> _Problem to solve_: In the final parameters thread below, copy the passage that starts with the words "011_codejam" and ends after "return parseNumJobs(nitems,pos,input)", replacing "nitems" with "count" throughout. Ignore the data that follows the thread.

RFC/Final Parameters #18

DavePearce · 2017-10-17T02:44:28Z

Rendered: https://github.com/DavePearce/RFCs/blob/f891303bed73ea61171a4818be0ff7aeecea5461/text/0000-final-parameter.md

@bambinella @zmthy @utting: interested in your thoughts on this.

DavePearce · 2017-10-17T21:37:22Z

Right, so have implemented the checking algorithm. It looks like almost all of the benchmarks are affected in some way (examples below). This makes the decision pretty difficult.

008_scc

function addEdge(Digraph g, nat from, nat to) -> Digraph:
     // First, ensure enough capacity
     int max = math::max(from,to)
     g = resize(g,max+1)
     // Second, add the actual edge
     g[from] = array::append(g[from],to)
     // Done
     return g

009_lz77

function match(byte[] data, nat offset, nat end) -> (int length)
 // Position to search from within sliding window
 requires (end - offset) <= 255
 // Returned match size cannot exceed sliding window
 ensures 0 <= length && length <= 255:
     //
     nat pos = end
     u8 len = 0
     //
     while offset < pos && pos < |data| && data[offset] == data[pos] && len < 255:
         //
         offset = offset + 1
         pos = pos + 1
         len = len + 1
     //
     return len

010_sort

function sort(int[] items, int start, int end) -> sortedList:
     if (start+1) < end:
         int pivot = (end + start) / 2
         int[] lhs = sort(items,start,pivot)
         int[] rhs = sort(items,pivot,end)
         int l = start
         int r = pivot
         int i = start
         while i < end && l < pivot && r < end where l >= 0 && r >= 0 && i >= 0:
             if lhs[l] <= rhs[r]:
                 items[i] = lhs[l] 
                 l=l+1
             else:
                 items[i] = rhs[r] 
                 r=r+1
             i=i+1
 ...

011_codejam

function parseJobs(nat pos, ascii::string input) -> (Job[] jobs, nat npos):
     //
     int|null nitems
     //
     pos = parser::skipWhiteSpace(pos,input)
     nitems,pos = parser::parseInt(pos,input)
     if nitems is nat:
         return parseNumJobs(nitems,pos,input)

> _Material shown_:
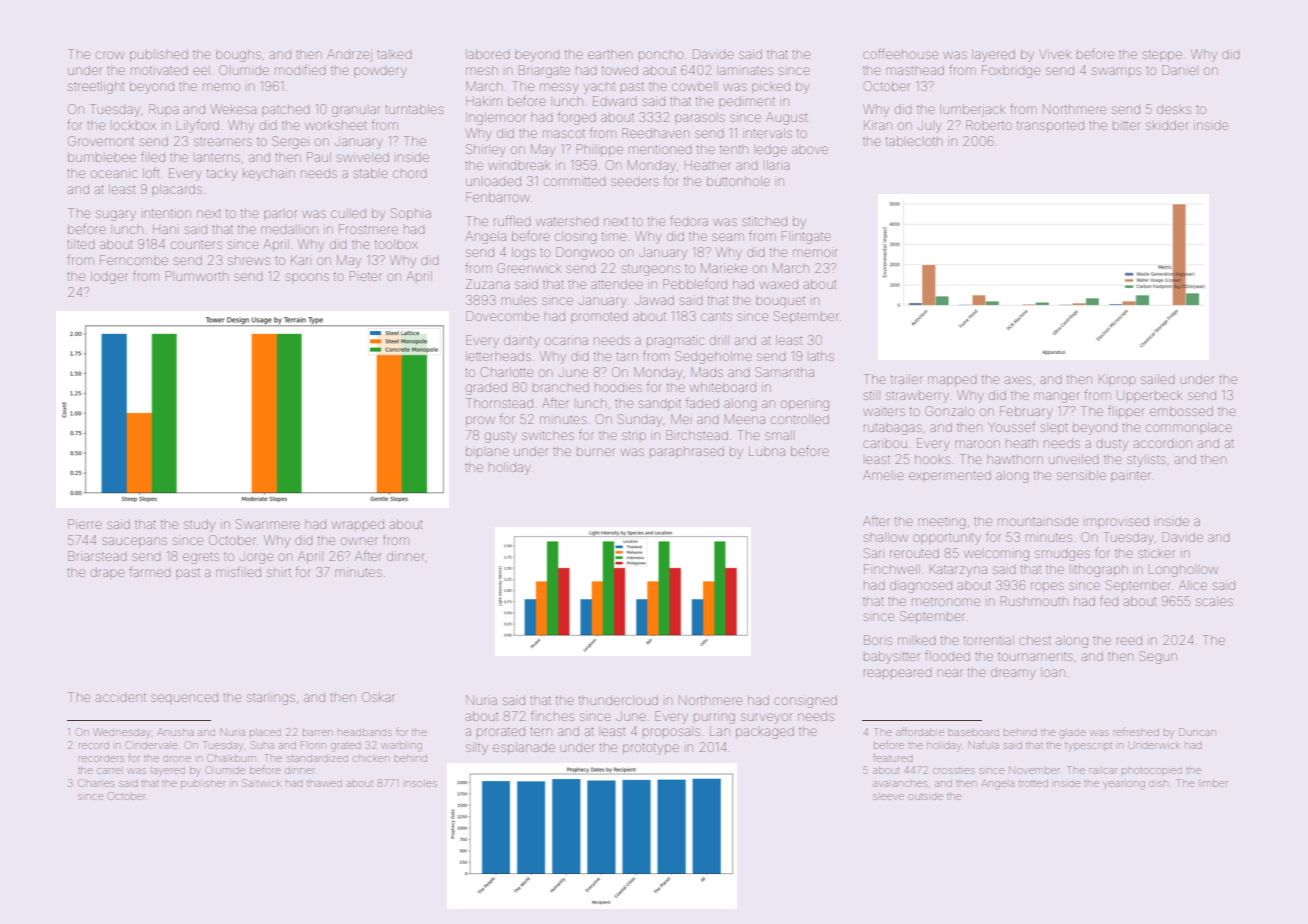 Image resolution: width=1308 pixels, height=924 pixels. Describe the element at coordinates (109, 277) in the page. I see `lodger` at that location.
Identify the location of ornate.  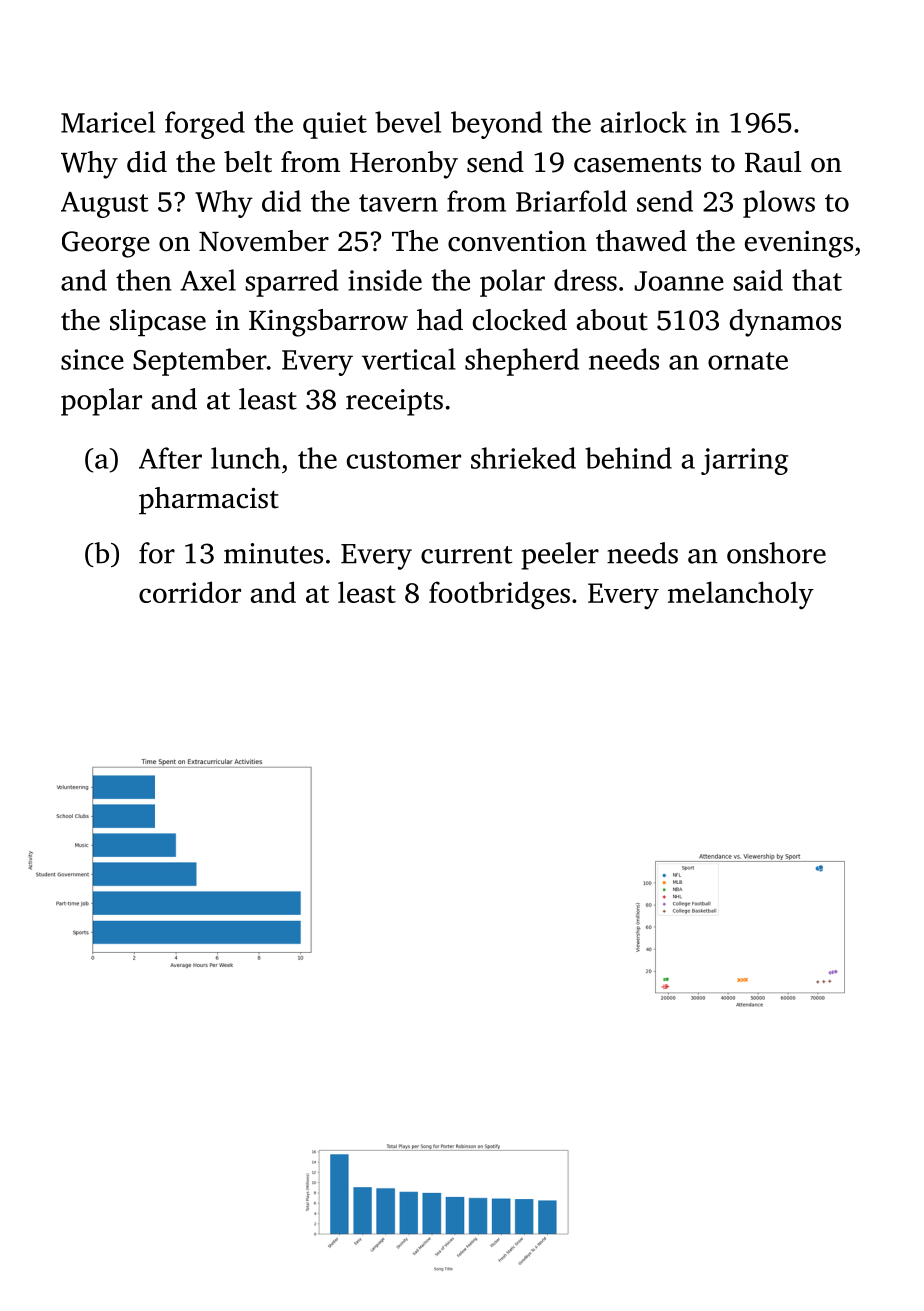
(748, 361).
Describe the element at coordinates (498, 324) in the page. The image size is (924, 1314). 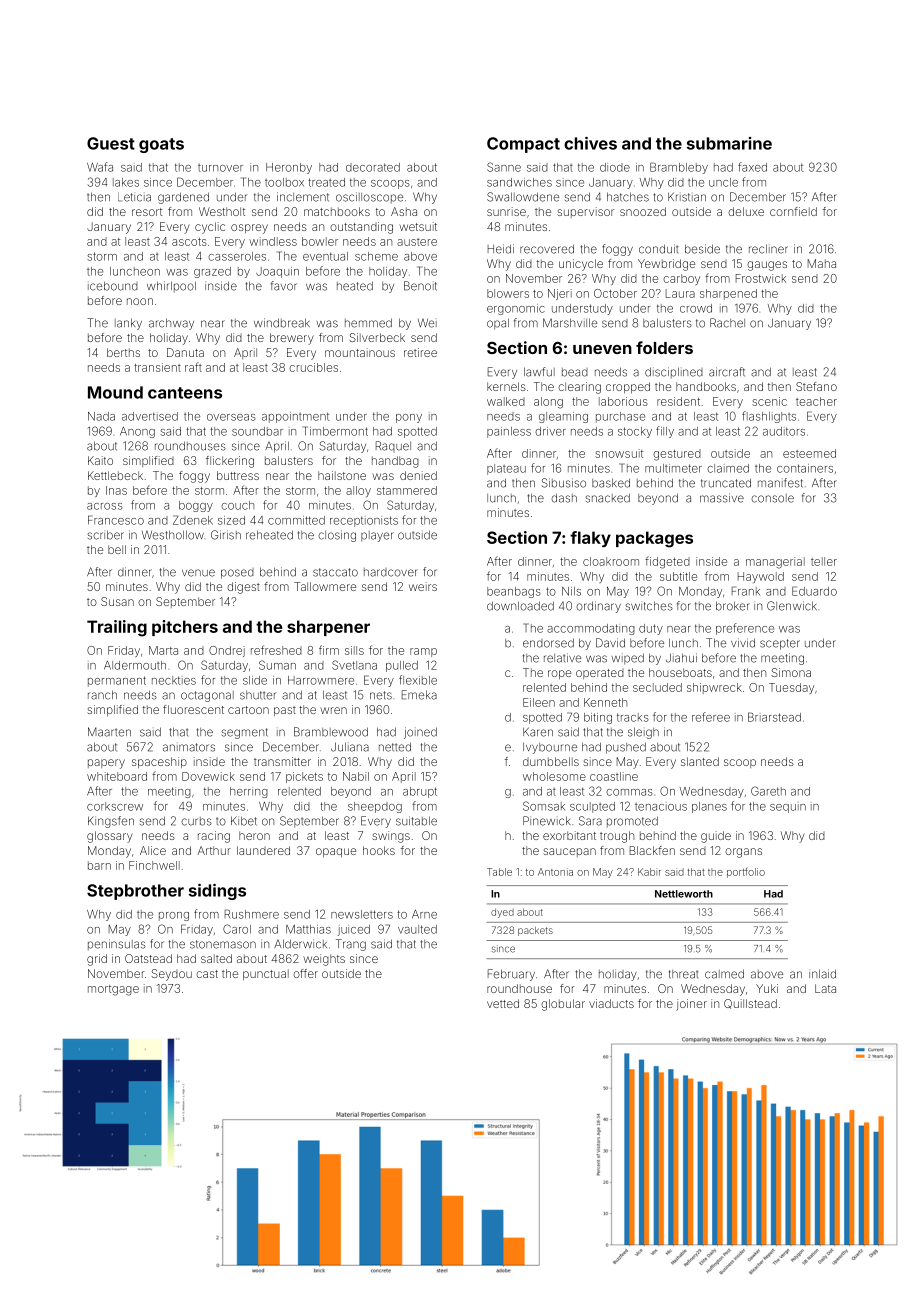
I see `opal` at that location.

> _Solution to this problem_:
011_codejam

function parseJobs(nat pos, ascii::string input) -> (Job[] jobs, nat npos):
     //
     int|null count
     //
     pos = parser::skipWhiteSpace(pos,input)
     count,pos = parser::parseInt(pos,input)
     if count is nat:
         return parseNumJobs(count,pos,input)